Adaptation to stress is an integral part of cancer progression and resistance to therapies. Stress stimuli induce the formation of discrete cytoplasmic foci known as stress granules (SGs), which recruit critical regulators of cellular homeostasis and stalled mRNA complexes. Emerging evidence indicates that SG formation is a critical component of the integrated stress response. SGs are dynamic structures;their formation is regulated by RNA binding proteins, several of which are known oncogene effectors. Accordingly, SGs may be targets of oncogene regulation.
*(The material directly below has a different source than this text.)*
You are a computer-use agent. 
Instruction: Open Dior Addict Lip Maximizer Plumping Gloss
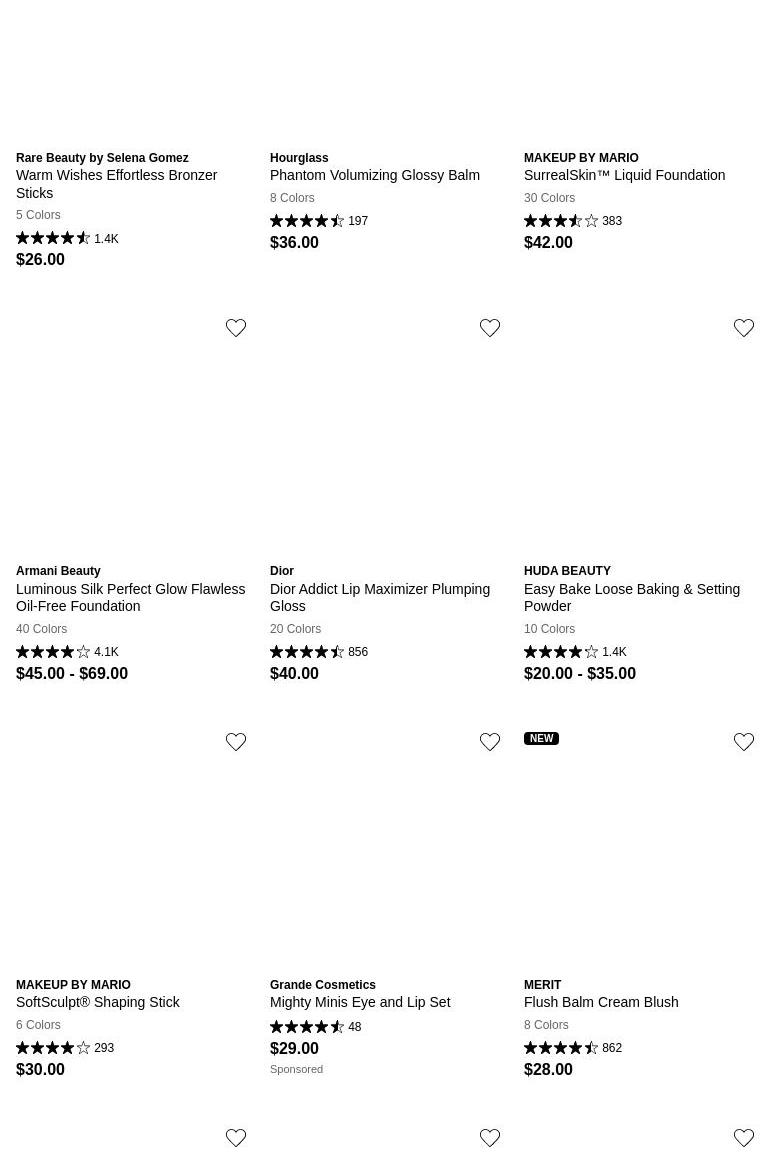point(380,597)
The aim of this project is to investigate the role of oncogenic Ras in SG formation and the subsequent effects on cell survival under stress. To accomplish this we will: 1) investigate how SG dynamics are altered in response to oncogenic Ras;2) define the molecular framework for Ras-regulated SG formation;3) examine how Ras-regulated SG formation contributes to the enhanced stress resistance of cancer cells and tumorigenesis. Altogether, these studies should provide new and significant insight into the role of oncogenic Ras in stress response mechanisms as well as new targets for therapeutic interventions.
The relevance of the research proposed in this application is emphasized by the fact that cancer tissues are known to be more resistant to stress stimuli than their normal counterparts. This characteristic can interfere with the efficacy of radiotherapy and chemotherapy, which relies on stress-induced cell death to be effective. Consequently, the understanding of the mechanisms that govern the stress resistance of cancer cells is instrumental to the comprehension and the development of better treatments for this lethal disease.